═══ PROVIDED MATERIAL ═══
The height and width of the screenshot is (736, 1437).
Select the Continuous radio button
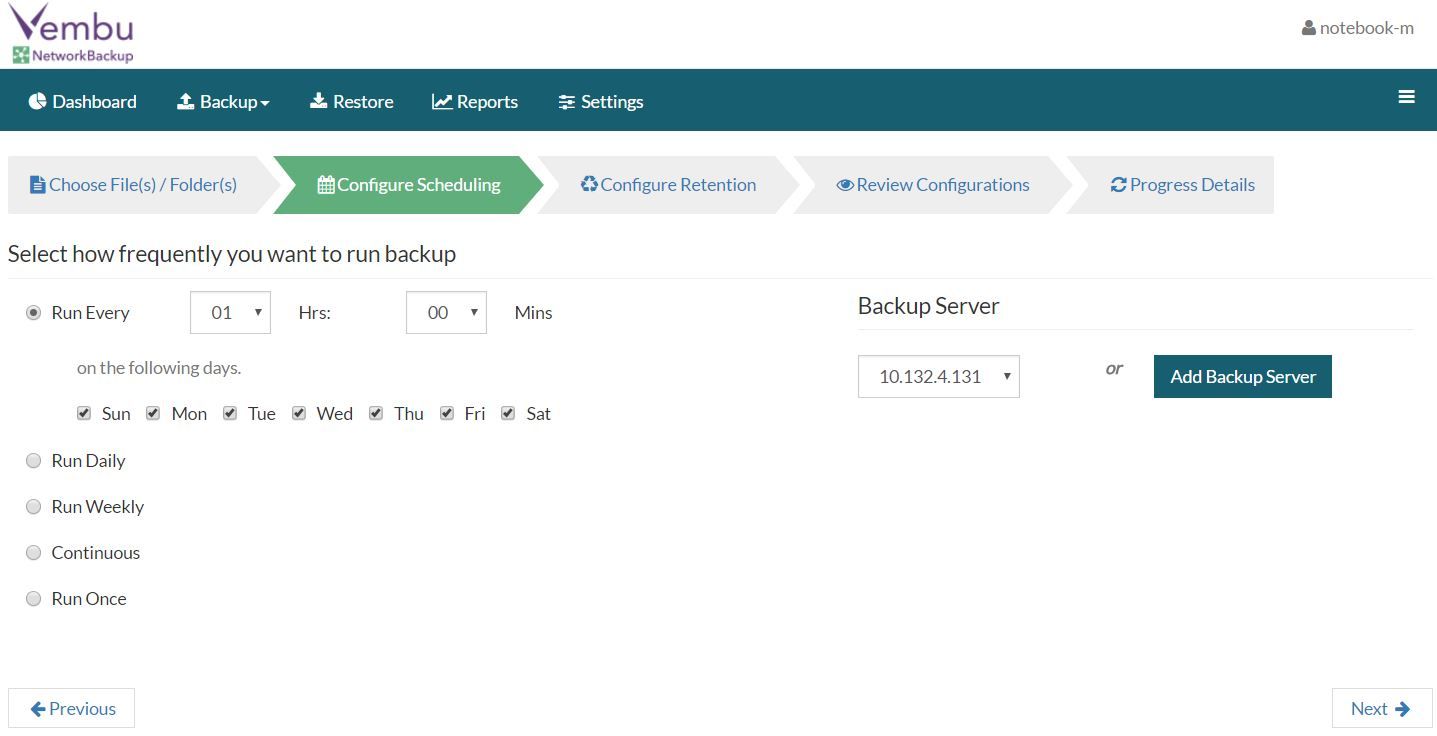point(33,552)
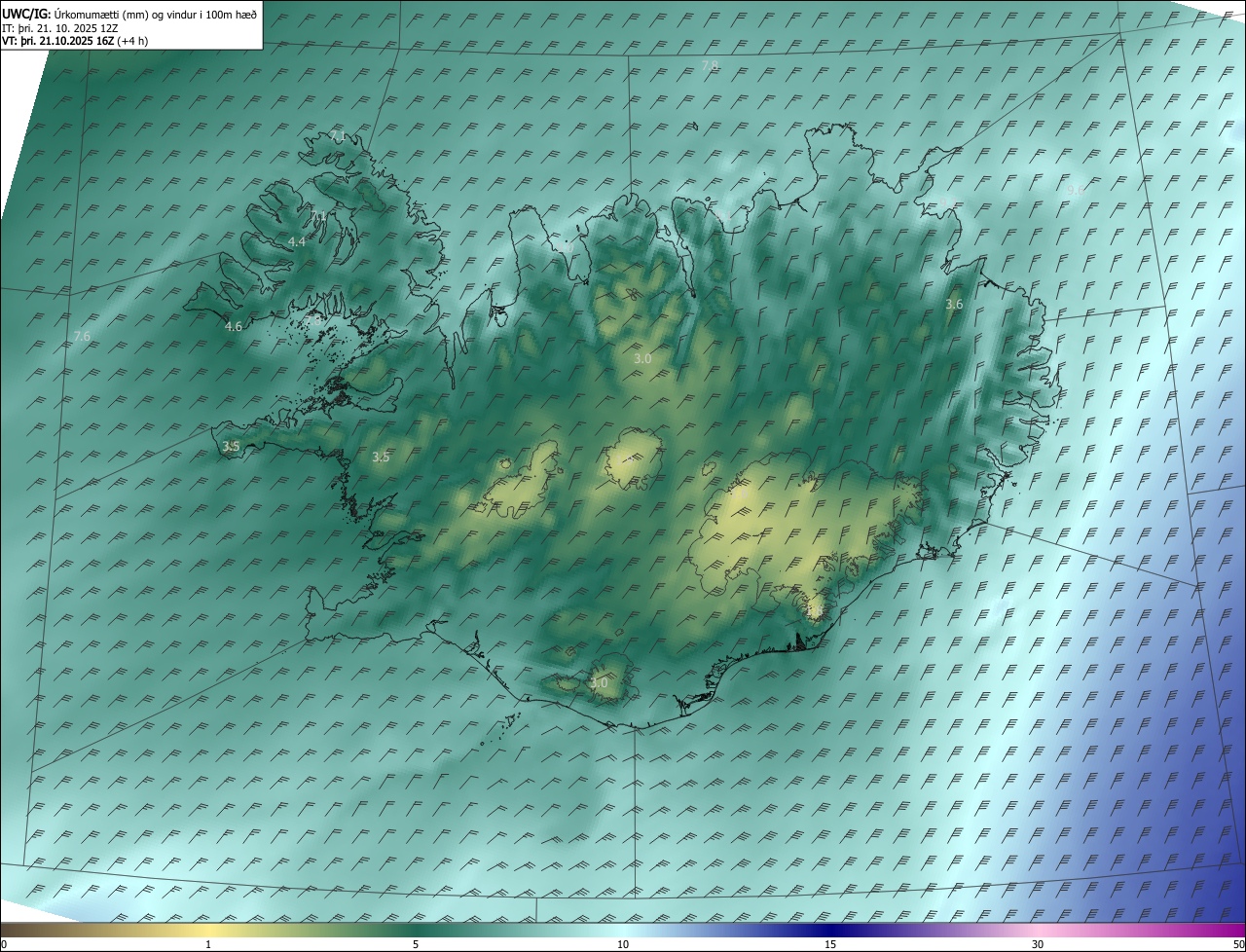Image resolution: width=1246 pixels, height=952 pixels.
Task: Click the 1 tick on the color legend
Action: tap(208, 944)
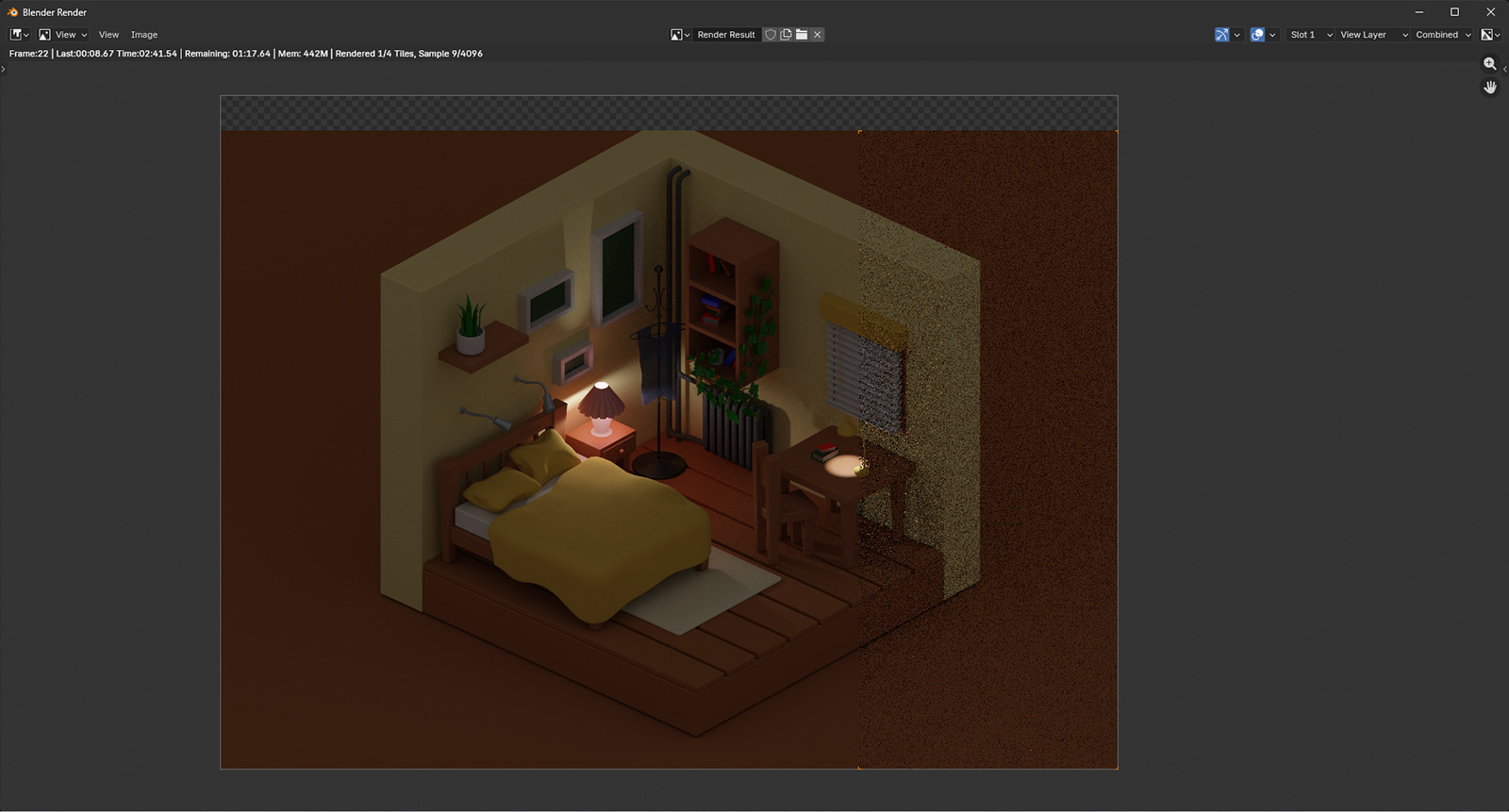Screen dimensions: 1509x812
Task: Click the Render Result name field
Action: pyautogui.click(x=726, y=35)
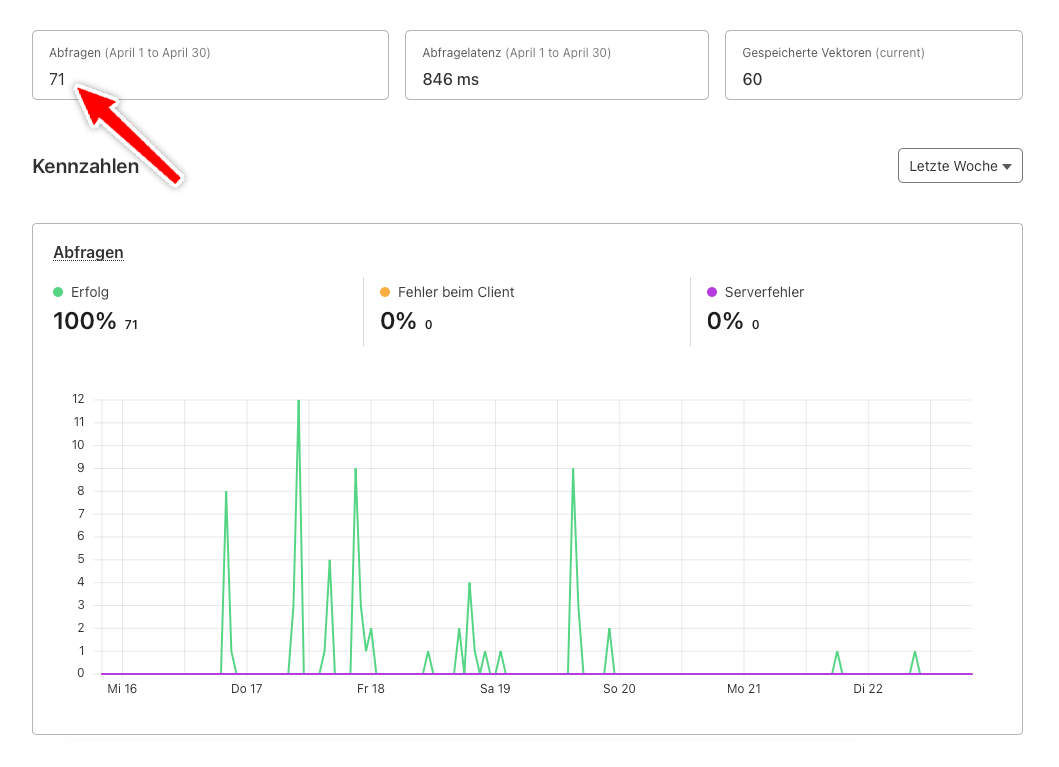Click the orange Fehler beim Client dot
The width and height of the screenshot is (1059, 767).
[x=385, y=292]
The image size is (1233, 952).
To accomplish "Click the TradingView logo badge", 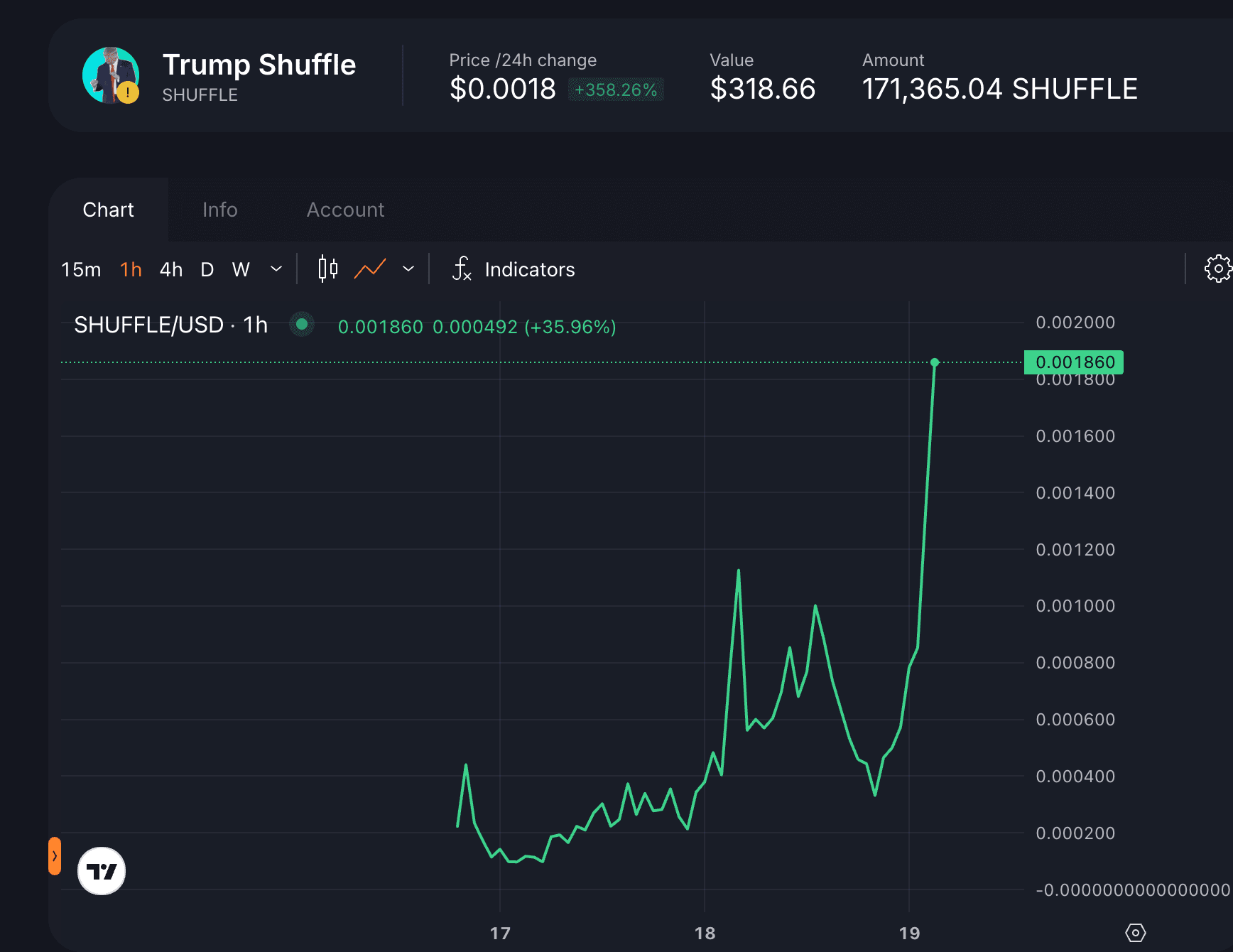I will (102, 870).
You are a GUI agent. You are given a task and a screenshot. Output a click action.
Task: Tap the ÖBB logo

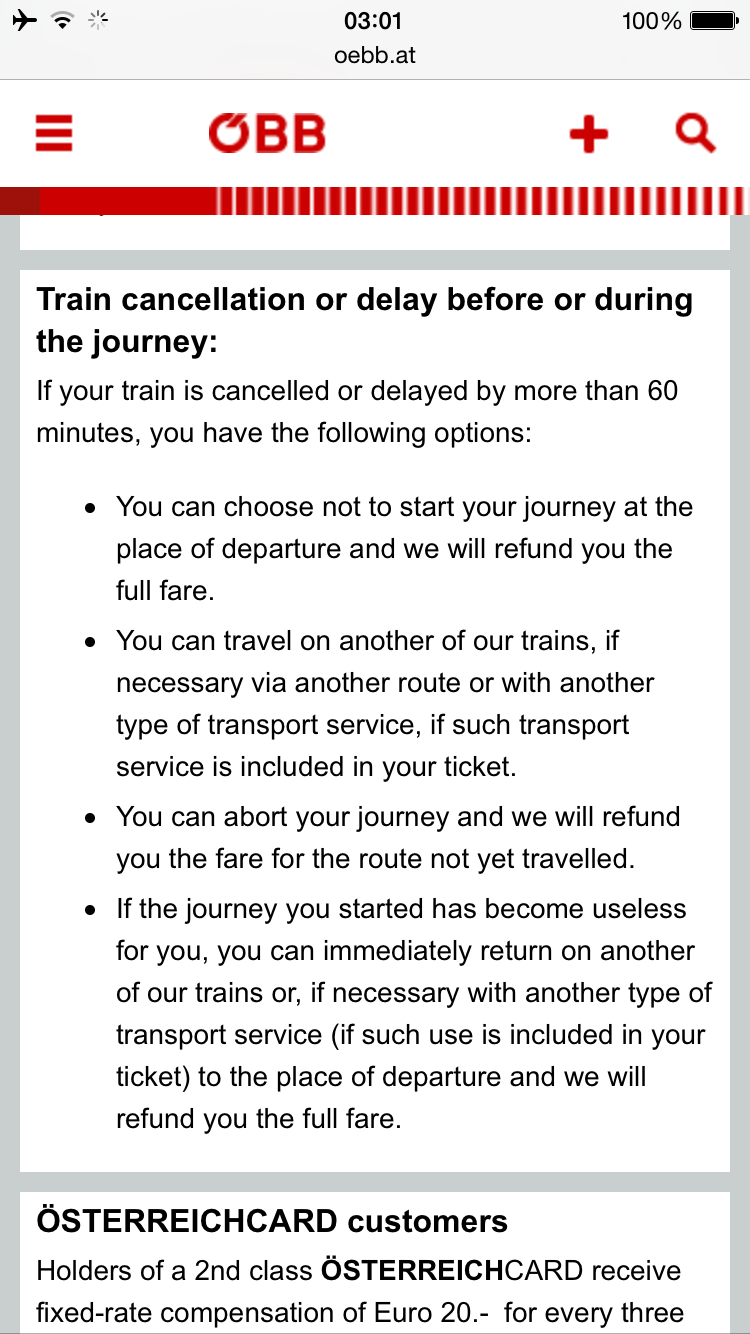tap(267, 133)
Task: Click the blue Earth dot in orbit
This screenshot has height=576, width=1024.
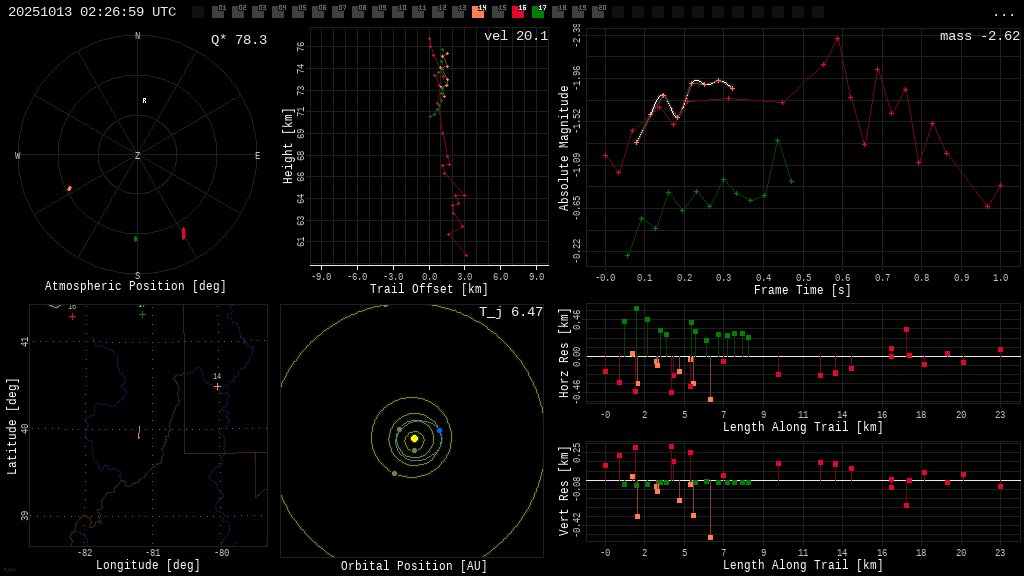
═══
§ **WORK TO COMPLETE**
Give back the lines from the one containing "Task: Tap the ÖBB logo" through the last line of the records above exactly as they appear, both included, and no pictures.

§ **THE ANSWER**
Task: Tap the ÖBB logo

tap(267, 133)
Task: Click the blue Earth dot in orbit
This screenshot has height=576, width=1024.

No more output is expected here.